Ergänzt wird das Angebot durch einen Partykalender und ein (zurzeit noch) ziemlich willkürliches Verzeichnis von Restaurants und Bars mit Nutzerbewertungen. Mitbestimmen kann die Userschaft auch bei einer Art Videoclip-Hitparade: «Das bestgevotete Video findest du jeden Dienstag in der Zeitung.» Hä?

Für ein traditionelles Medienunternehmen wie Ringier doch recht überraschend: Inserate (mit Bild) können auf «heute-abend.ch» gratis und franko platziert werden. Und damit nicht genug. Die Kleinanzeigen sollen zumindest «teilweise» auch den Weg in die gedruckte Ausgabe der Gratiszeitung finden. «Kannibalisiere Dich selbst, bevor es Craigslist tut», dürfte hier wohl die Devise lauten.

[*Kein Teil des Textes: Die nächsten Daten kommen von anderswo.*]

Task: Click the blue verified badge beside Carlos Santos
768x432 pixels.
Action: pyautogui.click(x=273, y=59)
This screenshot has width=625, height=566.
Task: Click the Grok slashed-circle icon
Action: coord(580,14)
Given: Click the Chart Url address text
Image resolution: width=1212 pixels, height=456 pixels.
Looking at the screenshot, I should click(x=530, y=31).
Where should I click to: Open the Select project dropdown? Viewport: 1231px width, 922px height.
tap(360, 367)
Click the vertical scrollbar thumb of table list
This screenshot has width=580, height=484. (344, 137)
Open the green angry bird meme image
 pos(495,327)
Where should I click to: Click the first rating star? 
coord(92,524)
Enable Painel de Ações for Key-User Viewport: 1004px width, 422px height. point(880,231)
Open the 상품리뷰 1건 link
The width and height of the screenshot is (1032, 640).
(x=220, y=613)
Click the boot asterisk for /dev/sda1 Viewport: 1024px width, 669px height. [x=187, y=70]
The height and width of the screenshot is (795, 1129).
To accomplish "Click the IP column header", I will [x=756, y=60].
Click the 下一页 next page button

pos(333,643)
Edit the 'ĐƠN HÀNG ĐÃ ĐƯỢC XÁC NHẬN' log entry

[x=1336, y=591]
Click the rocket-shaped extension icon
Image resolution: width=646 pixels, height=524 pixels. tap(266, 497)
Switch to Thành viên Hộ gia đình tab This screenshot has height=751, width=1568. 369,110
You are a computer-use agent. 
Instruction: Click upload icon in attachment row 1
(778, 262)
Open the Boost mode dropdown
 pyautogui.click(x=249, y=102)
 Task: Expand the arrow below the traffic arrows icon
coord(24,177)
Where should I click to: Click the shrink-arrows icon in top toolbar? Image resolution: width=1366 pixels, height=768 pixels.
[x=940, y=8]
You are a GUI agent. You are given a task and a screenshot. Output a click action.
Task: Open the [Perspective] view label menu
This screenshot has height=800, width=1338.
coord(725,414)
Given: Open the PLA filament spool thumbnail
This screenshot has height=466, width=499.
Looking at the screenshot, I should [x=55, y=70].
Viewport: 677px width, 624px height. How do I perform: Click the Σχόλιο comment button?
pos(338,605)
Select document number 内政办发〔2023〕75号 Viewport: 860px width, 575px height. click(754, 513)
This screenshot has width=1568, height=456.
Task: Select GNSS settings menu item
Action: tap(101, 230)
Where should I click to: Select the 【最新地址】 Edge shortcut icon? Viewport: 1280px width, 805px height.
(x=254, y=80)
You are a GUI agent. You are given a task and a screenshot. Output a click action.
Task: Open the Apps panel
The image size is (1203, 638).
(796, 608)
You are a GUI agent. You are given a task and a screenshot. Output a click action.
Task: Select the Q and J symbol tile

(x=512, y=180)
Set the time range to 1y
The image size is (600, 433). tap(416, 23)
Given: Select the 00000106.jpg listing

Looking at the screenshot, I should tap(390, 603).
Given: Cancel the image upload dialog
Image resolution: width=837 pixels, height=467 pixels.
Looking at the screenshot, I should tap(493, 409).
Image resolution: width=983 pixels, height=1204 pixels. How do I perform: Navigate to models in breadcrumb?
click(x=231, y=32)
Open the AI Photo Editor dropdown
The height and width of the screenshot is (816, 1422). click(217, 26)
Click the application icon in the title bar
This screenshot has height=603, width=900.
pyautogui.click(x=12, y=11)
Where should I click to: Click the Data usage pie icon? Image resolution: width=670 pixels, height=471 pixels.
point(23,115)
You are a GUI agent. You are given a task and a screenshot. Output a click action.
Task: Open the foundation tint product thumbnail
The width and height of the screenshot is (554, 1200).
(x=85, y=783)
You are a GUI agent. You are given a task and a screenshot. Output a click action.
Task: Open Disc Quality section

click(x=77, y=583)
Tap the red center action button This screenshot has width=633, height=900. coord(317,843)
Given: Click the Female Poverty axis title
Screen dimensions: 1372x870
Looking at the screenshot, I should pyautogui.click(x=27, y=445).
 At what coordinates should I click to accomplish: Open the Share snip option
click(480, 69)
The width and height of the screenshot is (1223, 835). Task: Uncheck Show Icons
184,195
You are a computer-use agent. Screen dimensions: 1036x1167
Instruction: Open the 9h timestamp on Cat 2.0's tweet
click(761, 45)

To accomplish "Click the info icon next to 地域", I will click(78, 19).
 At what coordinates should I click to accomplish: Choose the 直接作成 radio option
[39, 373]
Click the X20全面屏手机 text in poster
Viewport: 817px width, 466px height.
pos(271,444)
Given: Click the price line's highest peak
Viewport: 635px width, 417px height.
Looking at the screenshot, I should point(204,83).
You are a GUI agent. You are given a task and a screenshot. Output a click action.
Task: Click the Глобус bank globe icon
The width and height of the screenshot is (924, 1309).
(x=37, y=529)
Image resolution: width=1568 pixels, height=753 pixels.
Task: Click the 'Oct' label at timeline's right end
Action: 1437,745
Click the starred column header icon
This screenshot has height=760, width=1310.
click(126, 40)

Noch geschieht wenig auf «heute-abend.ch». Dies ist nicht weiter verwunderlich. Die Website befindet sich gemäss Selbstdeklaration nämlich noch in der Betaphase und bietet derzeit auch keine offen zugängliche Registrierung an. Wie beim «Magazin» (s.hier) hält man sich offenbar auch bei «Heute» an das Entwickler-Prinzip «release soon, release often».